Merci de l´a voir publié... Je l´ai employé dans mon blog pour faire le "post" de ce riche roman...
Avoir...
Aquileana :)
Je suis au chapitre 30. Je viens de sortir du choc du chapitre 29 où le narrateur (Orhan l'auteur?) vient de terminer la quête de tout lecteur et tuer Ka à sang froid. Anticiper les 150 pages ou plus qui restent et comme tout clore. Au centre du roman. Qu’est ce qui reste alors? Une toute nouvelle perspective de la lecture s'ouvre et malgré le premier choc qui m'a fait avaler les quelques pages et fermer le livre pour toute une journée... je sens en moi le désir de continuer ... ou plutôt de recommencer ...
*L'art narratif en tout cas m'a arrêtée plusieurs fois dès le début, comment le narrateur s'insinue progressivement dans l'histoire et comment il anticipe des événements de temps en temps sans nuire au mystère et à l'élément de surprise (la mort de Necip par exemple et maintenant tout ce chapitre digne d’étude narratologique).
*Le conflit idéologique m’éclaire sur une gauche libérale turque anti-fondamentaliste, antimilitaire que j’ignorais. J’ai toujours cru (naïvement je l’admets) à l’existence en Turquie simplement du duo laïcité- islamisme.
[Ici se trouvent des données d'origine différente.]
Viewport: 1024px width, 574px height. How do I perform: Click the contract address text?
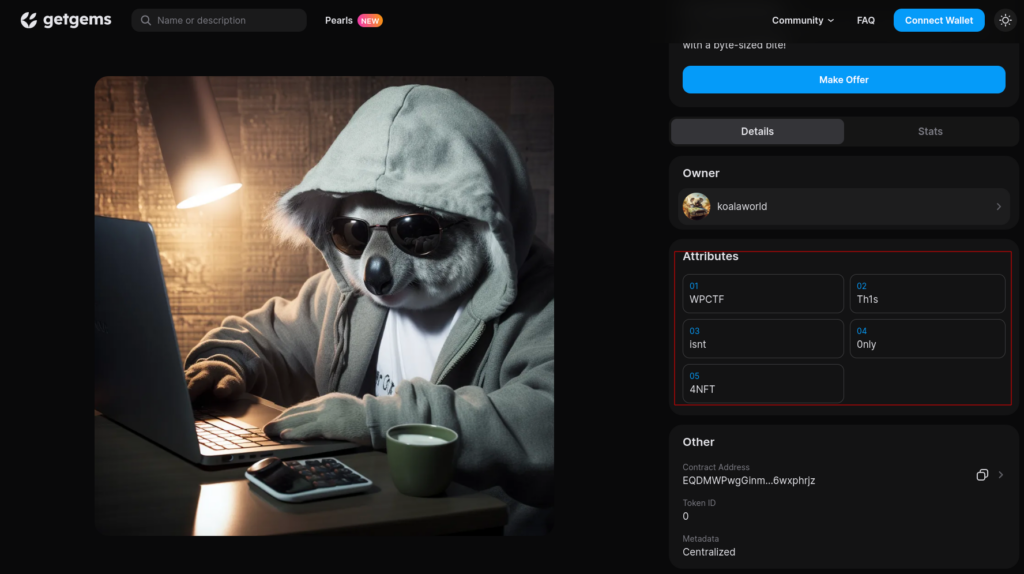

*J’avais déjà lu Istanbul, mémoires d'une ville, après une visite à Istanbul et en lisant Neige, j'avais décelé l’interférence entre le petit Orhan et les bribes de l'enfance de Ka dans cette ville.
Merci pour votre article. Je vous quitte et je me replonge dans le roman.
Merci Julnar pour ce commentaire sensible, qui me remet en mémoire ma lecture du roman. Décidément un grand livre, qui interpelle tous les lecteurs. Faut que je ressorte un Pamuk pour les vacances ;-)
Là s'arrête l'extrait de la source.